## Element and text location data
────────────────

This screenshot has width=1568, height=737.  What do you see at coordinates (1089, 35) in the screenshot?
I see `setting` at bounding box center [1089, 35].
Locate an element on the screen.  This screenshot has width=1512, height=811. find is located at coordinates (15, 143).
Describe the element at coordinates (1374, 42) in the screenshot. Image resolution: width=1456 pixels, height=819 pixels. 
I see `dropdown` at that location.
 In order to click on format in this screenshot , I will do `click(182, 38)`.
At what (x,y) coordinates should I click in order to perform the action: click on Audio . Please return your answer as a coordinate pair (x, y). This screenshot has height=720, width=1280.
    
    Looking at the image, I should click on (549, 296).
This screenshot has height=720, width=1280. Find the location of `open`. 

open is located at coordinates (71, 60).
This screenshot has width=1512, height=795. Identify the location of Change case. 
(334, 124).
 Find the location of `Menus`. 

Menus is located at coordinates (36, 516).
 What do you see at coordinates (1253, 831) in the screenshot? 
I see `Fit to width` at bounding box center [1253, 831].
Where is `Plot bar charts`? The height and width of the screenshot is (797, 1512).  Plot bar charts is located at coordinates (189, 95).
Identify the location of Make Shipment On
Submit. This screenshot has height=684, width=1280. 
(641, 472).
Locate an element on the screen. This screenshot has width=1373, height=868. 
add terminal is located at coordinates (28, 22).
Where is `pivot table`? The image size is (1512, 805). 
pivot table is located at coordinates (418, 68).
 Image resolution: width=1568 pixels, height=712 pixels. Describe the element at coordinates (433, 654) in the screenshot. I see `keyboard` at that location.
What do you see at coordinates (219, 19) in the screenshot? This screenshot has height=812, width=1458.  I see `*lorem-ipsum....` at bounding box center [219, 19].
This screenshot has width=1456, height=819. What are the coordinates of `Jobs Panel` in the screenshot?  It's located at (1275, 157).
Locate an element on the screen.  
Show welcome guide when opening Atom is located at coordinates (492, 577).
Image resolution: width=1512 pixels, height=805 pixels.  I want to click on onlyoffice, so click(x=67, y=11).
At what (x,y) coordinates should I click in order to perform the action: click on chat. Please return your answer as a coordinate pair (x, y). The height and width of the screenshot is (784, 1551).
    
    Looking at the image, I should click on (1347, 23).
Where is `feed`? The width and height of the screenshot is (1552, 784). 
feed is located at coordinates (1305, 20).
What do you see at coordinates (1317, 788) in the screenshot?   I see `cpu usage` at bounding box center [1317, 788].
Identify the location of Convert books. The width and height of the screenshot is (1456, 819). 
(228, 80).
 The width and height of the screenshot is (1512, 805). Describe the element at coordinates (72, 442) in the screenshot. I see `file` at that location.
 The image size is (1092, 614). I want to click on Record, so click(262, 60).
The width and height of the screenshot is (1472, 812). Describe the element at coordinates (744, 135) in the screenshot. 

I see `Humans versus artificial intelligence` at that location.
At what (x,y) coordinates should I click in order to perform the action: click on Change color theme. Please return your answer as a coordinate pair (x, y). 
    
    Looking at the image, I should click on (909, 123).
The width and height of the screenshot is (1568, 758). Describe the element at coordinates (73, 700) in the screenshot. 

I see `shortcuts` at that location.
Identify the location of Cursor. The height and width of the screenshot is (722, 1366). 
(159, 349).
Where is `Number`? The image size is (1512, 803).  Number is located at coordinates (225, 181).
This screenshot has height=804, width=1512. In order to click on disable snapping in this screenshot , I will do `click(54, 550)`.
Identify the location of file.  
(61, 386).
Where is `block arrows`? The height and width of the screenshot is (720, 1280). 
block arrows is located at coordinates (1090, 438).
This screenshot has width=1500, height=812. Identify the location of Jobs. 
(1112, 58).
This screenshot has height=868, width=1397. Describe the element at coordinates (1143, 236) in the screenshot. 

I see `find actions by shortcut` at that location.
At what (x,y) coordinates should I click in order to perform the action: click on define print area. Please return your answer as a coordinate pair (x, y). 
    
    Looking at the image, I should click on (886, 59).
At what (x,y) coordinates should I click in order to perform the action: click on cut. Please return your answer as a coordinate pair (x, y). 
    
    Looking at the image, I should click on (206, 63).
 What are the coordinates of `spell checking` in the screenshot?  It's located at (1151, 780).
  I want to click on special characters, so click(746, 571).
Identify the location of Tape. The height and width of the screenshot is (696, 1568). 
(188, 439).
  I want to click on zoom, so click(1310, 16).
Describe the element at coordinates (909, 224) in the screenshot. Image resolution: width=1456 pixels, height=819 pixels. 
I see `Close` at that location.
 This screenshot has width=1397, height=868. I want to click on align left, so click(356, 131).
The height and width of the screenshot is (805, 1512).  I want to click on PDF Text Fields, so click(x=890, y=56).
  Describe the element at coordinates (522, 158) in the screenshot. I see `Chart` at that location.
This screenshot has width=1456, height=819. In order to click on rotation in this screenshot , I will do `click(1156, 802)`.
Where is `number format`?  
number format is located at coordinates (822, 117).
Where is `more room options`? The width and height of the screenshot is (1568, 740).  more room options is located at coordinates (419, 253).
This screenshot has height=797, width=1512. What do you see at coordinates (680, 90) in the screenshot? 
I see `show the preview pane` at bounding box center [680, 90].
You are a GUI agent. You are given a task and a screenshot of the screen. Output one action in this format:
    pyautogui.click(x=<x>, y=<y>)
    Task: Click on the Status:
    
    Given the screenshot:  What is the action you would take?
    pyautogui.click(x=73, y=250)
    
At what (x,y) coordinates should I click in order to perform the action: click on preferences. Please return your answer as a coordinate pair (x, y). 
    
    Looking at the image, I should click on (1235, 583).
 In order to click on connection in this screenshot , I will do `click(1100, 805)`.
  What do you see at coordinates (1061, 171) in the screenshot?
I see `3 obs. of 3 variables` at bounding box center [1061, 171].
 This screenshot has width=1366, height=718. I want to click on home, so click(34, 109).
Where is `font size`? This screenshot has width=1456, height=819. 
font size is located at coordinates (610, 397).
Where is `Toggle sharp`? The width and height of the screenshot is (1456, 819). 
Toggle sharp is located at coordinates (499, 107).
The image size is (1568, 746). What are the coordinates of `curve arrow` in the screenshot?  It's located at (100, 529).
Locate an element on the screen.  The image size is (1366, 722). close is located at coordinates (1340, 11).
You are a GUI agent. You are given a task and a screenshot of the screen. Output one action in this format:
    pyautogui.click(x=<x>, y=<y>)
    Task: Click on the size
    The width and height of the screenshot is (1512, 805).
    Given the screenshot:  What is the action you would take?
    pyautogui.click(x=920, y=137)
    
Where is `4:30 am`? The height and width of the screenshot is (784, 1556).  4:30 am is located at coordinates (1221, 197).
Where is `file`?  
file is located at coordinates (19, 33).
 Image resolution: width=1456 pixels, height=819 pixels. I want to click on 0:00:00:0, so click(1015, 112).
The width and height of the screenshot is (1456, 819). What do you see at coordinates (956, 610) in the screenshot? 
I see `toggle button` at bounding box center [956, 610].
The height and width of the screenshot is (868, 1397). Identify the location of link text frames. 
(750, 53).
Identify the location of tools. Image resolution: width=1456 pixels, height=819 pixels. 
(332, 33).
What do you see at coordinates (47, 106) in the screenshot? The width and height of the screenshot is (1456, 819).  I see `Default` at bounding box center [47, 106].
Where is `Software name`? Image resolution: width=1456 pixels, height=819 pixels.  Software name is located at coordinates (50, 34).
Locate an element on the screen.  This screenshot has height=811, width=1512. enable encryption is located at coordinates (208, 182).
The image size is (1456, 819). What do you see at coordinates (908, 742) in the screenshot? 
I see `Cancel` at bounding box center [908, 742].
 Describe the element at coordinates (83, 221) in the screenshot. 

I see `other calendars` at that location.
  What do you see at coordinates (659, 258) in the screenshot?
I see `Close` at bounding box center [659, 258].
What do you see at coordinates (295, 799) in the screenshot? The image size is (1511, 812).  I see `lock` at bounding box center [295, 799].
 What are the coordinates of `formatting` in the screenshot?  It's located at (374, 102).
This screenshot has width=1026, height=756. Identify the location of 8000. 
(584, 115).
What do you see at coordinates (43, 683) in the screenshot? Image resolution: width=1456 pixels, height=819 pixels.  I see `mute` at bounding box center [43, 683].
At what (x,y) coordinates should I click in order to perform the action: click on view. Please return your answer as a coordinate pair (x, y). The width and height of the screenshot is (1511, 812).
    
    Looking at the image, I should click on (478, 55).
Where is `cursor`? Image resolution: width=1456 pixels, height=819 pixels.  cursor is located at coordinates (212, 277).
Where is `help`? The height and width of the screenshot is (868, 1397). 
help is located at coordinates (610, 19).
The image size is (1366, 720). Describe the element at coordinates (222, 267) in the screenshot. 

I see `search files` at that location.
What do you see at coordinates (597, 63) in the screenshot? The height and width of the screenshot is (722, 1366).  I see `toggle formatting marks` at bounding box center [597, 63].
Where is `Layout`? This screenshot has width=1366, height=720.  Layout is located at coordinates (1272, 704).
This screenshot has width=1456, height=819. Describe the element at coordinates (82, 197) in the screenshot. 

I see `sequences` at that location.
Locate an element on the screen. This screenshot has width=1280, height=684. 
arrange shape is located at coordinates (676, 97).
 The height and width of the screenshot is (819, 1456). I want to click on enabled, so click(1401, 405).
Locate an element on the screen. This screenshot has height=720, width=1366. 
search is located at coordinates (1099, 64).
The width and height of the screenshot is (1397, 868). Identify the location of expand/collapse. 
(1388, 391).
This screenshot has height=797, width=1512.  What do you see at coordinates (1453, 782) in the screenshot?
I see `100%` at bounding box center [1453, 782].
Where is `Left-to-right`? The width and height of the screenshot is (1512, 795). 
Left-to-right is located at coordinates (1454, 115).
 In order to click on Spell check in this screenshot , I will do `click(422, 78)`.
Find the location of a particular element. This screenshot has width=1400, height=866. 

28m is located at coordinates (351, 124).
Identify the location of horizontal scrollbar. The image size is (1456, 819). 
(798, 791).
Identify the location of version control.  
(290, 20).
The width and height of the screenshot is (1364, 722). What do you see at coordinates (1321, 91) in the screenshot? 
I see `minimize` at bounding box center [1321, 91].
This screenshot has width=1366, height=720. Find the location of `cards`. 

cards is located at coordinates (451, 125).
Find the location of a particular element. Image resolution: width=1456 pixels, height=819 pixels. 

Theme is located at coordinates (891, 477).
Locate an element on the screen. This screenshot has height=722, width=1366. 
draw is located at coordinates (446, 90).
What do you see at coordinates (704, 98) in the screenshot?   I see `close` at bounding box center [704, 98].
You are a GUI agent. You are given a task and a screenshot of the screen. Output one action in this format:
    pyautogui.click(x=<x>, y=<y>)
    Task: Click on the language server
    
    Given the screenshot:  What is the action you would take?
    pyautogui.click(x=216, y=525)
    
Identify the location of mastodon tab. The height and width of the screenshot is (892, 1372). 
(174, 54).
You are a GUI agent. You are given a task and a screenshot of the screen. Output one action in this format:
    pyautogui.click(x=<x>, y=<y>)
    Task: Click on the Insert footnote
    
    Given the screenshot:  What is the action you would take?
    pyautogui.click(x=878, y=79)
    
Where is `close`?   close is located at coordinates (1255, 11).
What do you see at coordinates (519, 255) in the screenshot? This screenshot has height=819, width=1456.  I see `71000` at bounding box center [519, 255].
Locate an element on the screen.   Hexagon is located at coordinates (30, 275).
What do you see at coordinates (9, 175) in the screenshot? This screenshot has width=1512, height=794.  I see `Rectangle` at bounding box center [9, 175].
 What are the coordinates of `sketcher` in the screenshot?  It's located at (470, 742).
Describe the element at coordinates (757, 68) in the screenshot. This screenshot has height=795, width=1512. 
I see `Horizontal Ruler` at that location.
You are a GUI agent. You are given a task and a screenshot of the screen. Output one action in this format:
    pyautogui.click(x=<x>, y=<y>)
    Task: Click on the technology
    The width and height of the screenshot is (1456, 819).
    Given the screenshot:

────────────────

## Direction
Repeat the part of the records that opens at their start and closes with the line containing "Looking at the image, I should click on (549, 296).". Reproduce every line in between without changes.

## Reply
This screenshot has width=1568, height=737.  What do you see at coordinates (1089, 35) in the screenshot?
I see `setting` at bounding box center [1089, 35].
Locate an element on the screen.  This screenshot has width=1512, height=811. find is located at coordinates (15, 143).
Describe the element at coordinates (1374, 42) in the screenshot. Image resolution: width=1456 pixels, height=819 pixels. 
I see `dropdown` at that location.
 In order to click on format in this screenshot , I will do `click(182, 38)`.
At what (x,y) coordinates should I click in order to perform the action: click on Audio . Please return your answer as a coordinate pair (x, y). This screenshot has height=720, width=1280.
    
    Looking at the image, I should click on (549, 296).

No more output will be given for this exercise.